Although I have to give credit to this girl, who not only turned me on to the band but also convinced me to visit Minneapolis after about five years of promising to do so, and whose couches I will be sleeping on for five days:
If you’re wondering how my work evolves, take in to account my last blog post, and then add the next few pictures.
Today was all basically vodka and painting. And talking to this girl.
And I miss her, and many people, quite dearly. Everyone I know seems to up and move east. I want to tell them that it’s not worth it, because I’ve spent so many years there, and it’s just a fraud. At least the west coast is up front in being superficial and bullshit. I don’t know. There aren’t many people who I have long term relationships with in any sense, and there are even fewer on the west coast. I hate that the one city I really just dislike (New York) happens to be the epicenter of where all my old friends are. And/Or it might end up being my next move. We’ll see.

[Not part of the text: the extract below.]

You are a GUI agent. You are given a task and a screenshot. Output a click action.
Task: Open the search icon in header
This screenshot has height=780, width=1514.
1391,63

Today is the first day in more than a couple months that I’ve had no work to do. No responsibility. I can relax without eight things pressing down on my head. Went record shopping:
(Thanks to Matty for patrolling the in-bins at Waterloo and sending me John Prine.)

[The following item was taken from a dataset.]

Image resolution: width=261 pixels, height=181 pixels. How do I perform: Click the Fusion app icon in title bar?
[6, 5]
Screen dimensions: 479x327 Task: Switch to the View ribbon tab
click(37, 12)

Kind of disappointed that Amoeba, one of the best record stores in the US, didn’t have any Stars Of The Lid or Unwound or Grouper or Frontier(s). Also didn’t have the Songs: Ohia or Jackie-O Motherfucker LPs I’ve been looking for. Which I mean, I guess is okay because if I had come away with my entire shopping list, I’d be about $300 more in debt. Still, though.
I am also selling some of my records, so stuff highlighted in yellow is up for grabs, if anyone wants them.
(Also, lol@ San Francisco’s “summer.”) Loving this:
August in the Bay, bleak as a life. Such a win.
Ate some Dots and watched a couple episodes of The West Wing, including this spectacular scene:
Granted this show always kills it. Who knows where the day goes from here, but it’ll probably involve paint of some sort and a bottle of wine at some point. It’s good to take a day to yourself and not feel guilty about it. Two weeks from now I’ll be partying with Monica (and going to a Sleeping In The Aviary show!), so there’s even some things to keep on the radar as far as the “helping life not totally suck” department goes.